> _AIM OF THE TASK_: The records below are to be transcribed exactly as they appear.

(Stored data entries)
☆ ☆ ☆ ☆ ☆
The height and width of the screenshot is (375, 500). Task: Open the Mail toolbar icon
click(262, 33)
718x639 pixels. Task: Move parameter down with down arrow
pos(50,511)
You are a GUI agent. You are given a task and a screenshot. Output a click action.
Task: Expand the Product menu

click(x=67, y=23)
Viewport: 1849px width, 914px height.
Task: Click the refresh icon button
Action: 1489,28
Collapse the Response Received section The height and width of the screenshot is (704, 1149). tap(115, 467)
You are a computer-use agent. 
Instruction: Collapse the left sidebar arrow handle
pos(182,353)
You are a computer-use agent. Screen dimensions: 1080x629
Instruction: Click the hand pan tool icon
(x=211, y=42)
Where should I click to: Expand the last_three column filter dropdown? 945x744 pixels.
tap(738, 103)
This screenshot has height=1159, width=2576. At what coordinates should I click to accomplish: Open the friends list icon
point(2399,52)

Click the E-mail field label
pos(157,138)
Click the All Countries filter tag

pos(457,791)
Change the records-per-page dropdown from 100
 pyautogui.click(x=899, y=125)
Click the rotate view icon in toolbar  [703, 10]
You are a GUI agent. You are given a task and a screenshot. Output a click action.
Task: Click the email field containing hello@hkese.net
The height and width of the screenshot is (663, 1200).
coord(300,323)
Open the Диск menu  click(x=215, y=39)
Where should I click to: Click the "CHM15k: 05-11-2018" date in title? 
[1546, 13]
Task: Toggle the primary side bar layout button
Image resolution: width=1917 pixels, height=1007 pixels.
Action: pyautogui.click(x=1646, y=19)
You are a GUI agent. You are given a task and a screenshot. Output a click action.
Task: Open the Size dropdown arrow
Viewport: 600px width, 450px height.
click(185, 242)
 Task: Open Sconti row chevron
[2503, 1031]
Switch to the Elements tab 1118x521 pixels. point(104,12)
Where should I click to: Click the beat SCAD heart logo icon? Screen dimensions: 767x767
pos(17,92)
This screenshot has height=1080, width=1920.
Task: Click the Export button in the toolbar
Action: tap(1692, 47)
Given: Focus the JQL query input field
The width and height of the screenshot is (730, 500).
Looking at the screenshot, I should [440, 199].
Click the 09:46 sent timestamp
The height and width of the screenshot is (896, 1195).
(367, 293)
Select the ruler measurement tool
☆ ☆ ☆ ☆ ☆
> _ANSWER BOX_:
The height and width of the screenshot is (375, 500). Task: Open the Mail toolbar icon
click(262, 33)
718x639 pixels. Task: Move parameter down with down arrow
pos(50,511)
You are a GUI agent. You are given a task and a screenshot. Output a click action.
Task: Expand the Product menu

click(x=67, y=23)
Viewport: 1849px width, 914px height.
Task: Click the refresh icon button
Action: 1489,28
Collapse the Response Received section The height and width of the screenshot is (704, 1149). tap(115, 467)
You are a computer-use agent. 
Instruction: Collapse the left sidebar arrow handle
pos(182,353)
You are a computer-use agent. Screen dimensions: 1080x629
Instruction: Click the hand pan tool icon
(x=211, y=42)
Where should I click to: Expand the last_three column filter dropdown? 945x744 pixels.
tap(738, 103)
This screenshot has height=1159, width=2576. At what coordinates should I click to accomplish: Open the friends list icon
point(2399,52)

Click the E-mail field label
pos(157,138)
Click the All Countries filter tag

pos(457,791)
Change the records-per-page dropdown from 100
 pyautogui.click(x=899, y=125)
Click the rotate view icon in toolbar  [703, 10]
You are a GUI agent. You are given a task and a screenshot. Output a click action.
Task: Click the email field containing hello@hkese.net
The height and width of the screenshot is (663, 1200).
coord(300,323)
Open the Диск menu  click(x=215, y=39)
Where should I click to: Click the "CHM15k: 05-11-2018" date in title? 
[1546, 13]
Task: Toggle the primary side bar layout button
Image resolution: width=1917 pixels, height=1007 pixels.
Action: pyautogui.click(x=1646, y=19)
You are a GUI agent. You are given a task and a screenshot. Output a click action.
Task: Open the Size dropdown arrow
Viewport: 600px width, 450px height.
click(185, 242)
 Task: Open Sconti row chevron
[2503, 1031]
Switch to the Elements tab 1118x521 pixels. point(104,12)
Where should I click to: Click the beat SCAD heart logo icon? Screen dimensions: 767x767
pos(17,92)
This screenshot has height=1080, width=1920.
Task: Click the Export button in the toolbar
Action: tap(1692, 47)
Given: Focus the JQL query input field
The width and height of the screenshot is (730, 500).
Looking at the screenshot, I should [440, 199].
Click the 09:46 sent timestamp
The height and width of the screenshot is (896, 1195).
(367, 293)
Select the ruler measurement tool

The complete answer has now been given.